She closed her fingers around the key. The brass was warm from his palm, the teeth biting into her skin with a remembered weight—the same weight she'd felt when his hand had pressed it into hers, unconditional, no contract attached. Her thumb traced the ridge of the bow once, then she slid it into her palm and reached into her jacket.
The paper was still warm. She'd folded it against her ribs, the crease pressed against the hollow of her collarbone, carrying it like a second heartbeat she couldn't stop feeling. She pulled it out and held it up between them—not flat, not offered, just visible. A flag. A confession she hadn't buried.
His eyes tracked the paper. Down the fold. Across the edge where her thumb pressed against the margin where L had been written in someone else's hand. Then he lifted his gaze to hers, and the question in them wasn't surprise. It was recognition, like he'd been waiting for her to show him the truth she was carrying.
"You want me to tell you who L is." Not a question. A statement dressed in certainty, his voice lower than before, scraping against something careful.
She shook her head once. Slow. "I want you to tell me why you gave me the key first." The words came out steadier than she expected—the same clipped precision she used on sources who thought they could dance around a question. "You didn't know I'd take the page. You didn't know I'd come back. But you gave me the key before any of that."
He didn't look away. His hands stayed at his sides, still, but she caught the way his fingers curled—not into a fist, just a press of thumb against forefinger, the same gesture a man might make before speaking into a microphone he wasn't ready to use.
"The key isn't about L," he said. "It's about what happens after you find L."
She let that land. The concrete was cold through her shoes, the dust settling back into the silence between them. "You're betting I'll choose you over the story."
"I'm betting you'll choose the truth over the story."
The paper trembled in her hand. Just a little. She steadied it with her other thumb, pressing the crease flat against the air between them. "You're not telling me who L is. You're telling me you trust me enough to let me find out for myself."
His eyes held hers. "I'm telling you I trust you enough to let you leave with the page."
She folded the paper again, slower this time, her fingers tracing the edge of the margin where L had been written. Then she tucked it back into her jacket, against the same hollow of her collarbone, and felt the key still warm in her palm.
She pressed the key into his palm. Wordless. The brass met his skin with the same warmth it had left — a handoff without ceremony, without explanation. His fingers closed around it automatically, the teeth settling against the line of his lifeline, and she let her hand fall back to her side.

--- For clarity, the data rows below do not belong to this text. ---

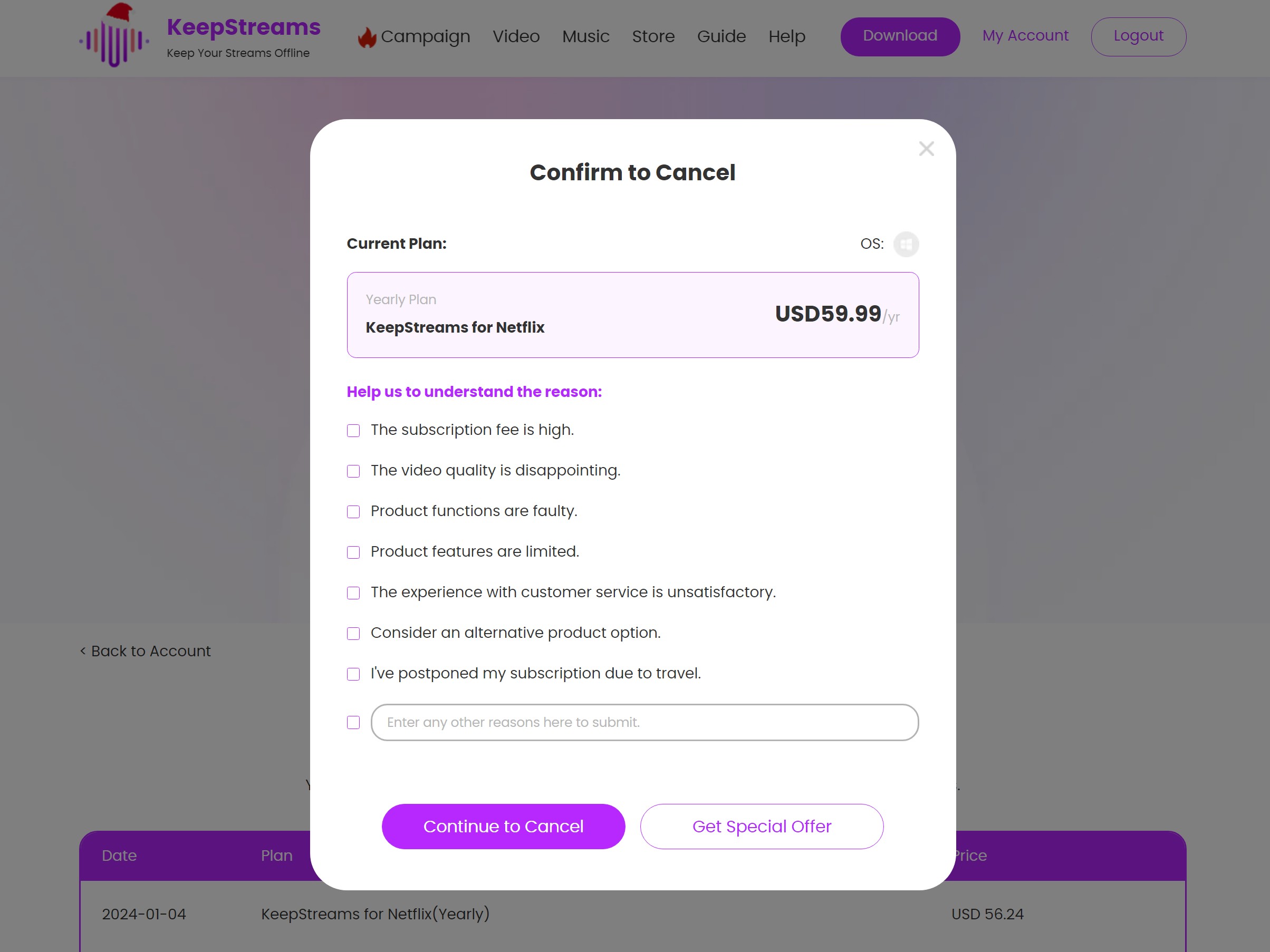The image size is (1270, 952).
Task: Click the Download button icon in navbar
Action: (x=900, y=35)
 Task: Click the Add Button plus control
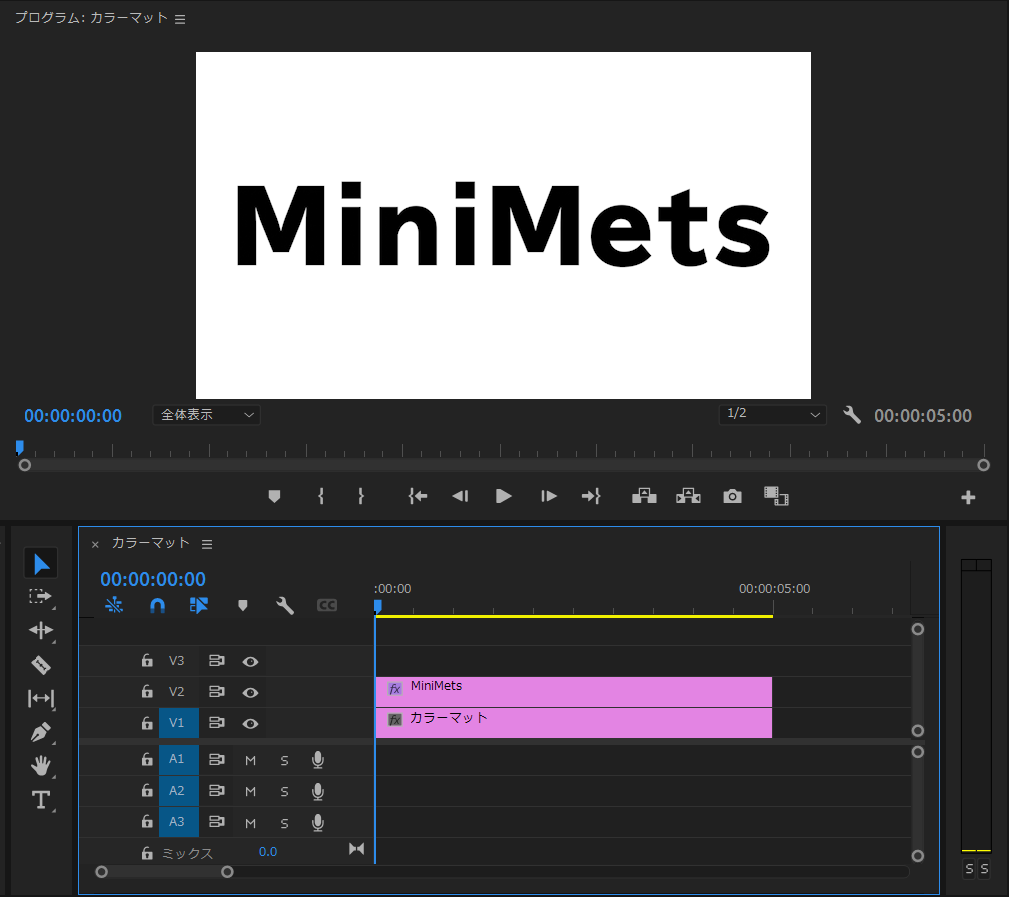coord(967,495)
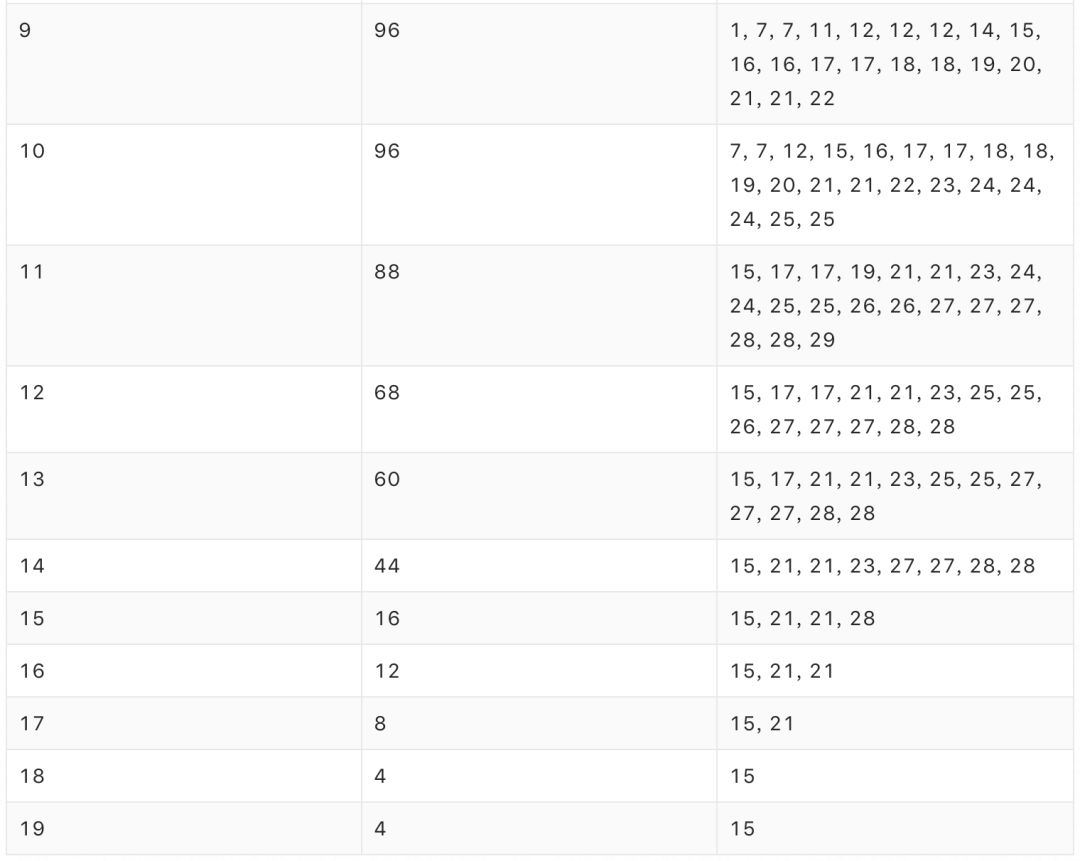Select the list starting "15, 17, 17, 19"

pyautogui.click(x=886, y=306)
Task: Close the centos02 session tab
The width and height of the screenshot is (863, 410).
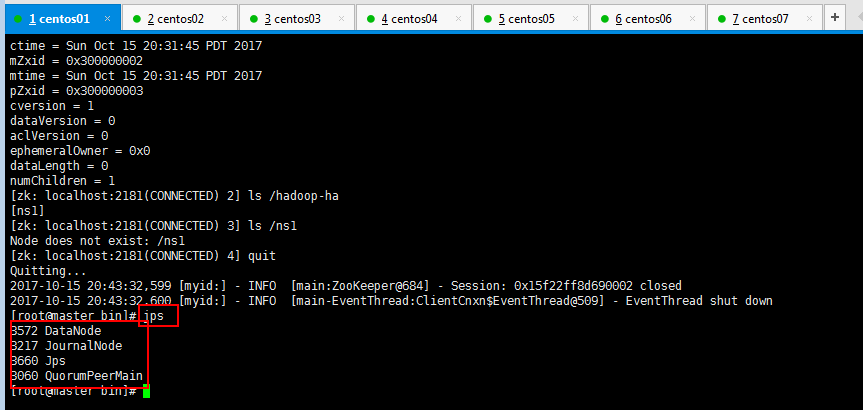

He looked at the key. Then at her. The silence between them was the kind that didn't need filling — dust motes drifting through the cone of light, concrete cold seeping up through the soles of her shoes, the paper folded against her collarbone still warm where it pressed into her heartbeat.
"You're giving it back." Not a question. Something quieter — a recognition, the way a man might name a wound he hadn't expected to feel.
She shook her head. "I'm not giving it back. I'm putting it where it belongs."
His fingers stayed curled around the brass, unmoving. The light caught the side of his face, the silver at his temples, the crease at the corner of his mouth that deepened when he was reading a sentence he didn't want to finish.
"And where is that?"
She held his gaze. The answer stayed on her tongue, unspoken — because she didn't know it yet, not for sure. She knew only that the key had been a bridge, and she'd just stepped off it onto ground she couldn't see.
His hand closed around the key completely, the knuckles whitening for a moment before he relaxed. He didn't put it in his pocket. He just held it, as though weighing what it meant to have it back.
"You're trusting me to keep it," he said.
"I'm trusting you to choose what to do with it." Her voice came out steady, even though her chest was tight. "You said the key is about what happens after I find L. But I don't get to find L if I'm still holding the key like a leash."
His eyes changed — the same shift she'd seen when he'd first given it to her, that crack in the composure he wore like armor. "And if I choose wrong?"
"Then I'll write the truth anyway." She let the words hang. "But I'll write it knowing I didn't hedge my bets."
The dust settled back into the light. He didn't pocket the key. He just stood there, palm open, brass warm, watching her like she'd just offered him something he didn't know how to name.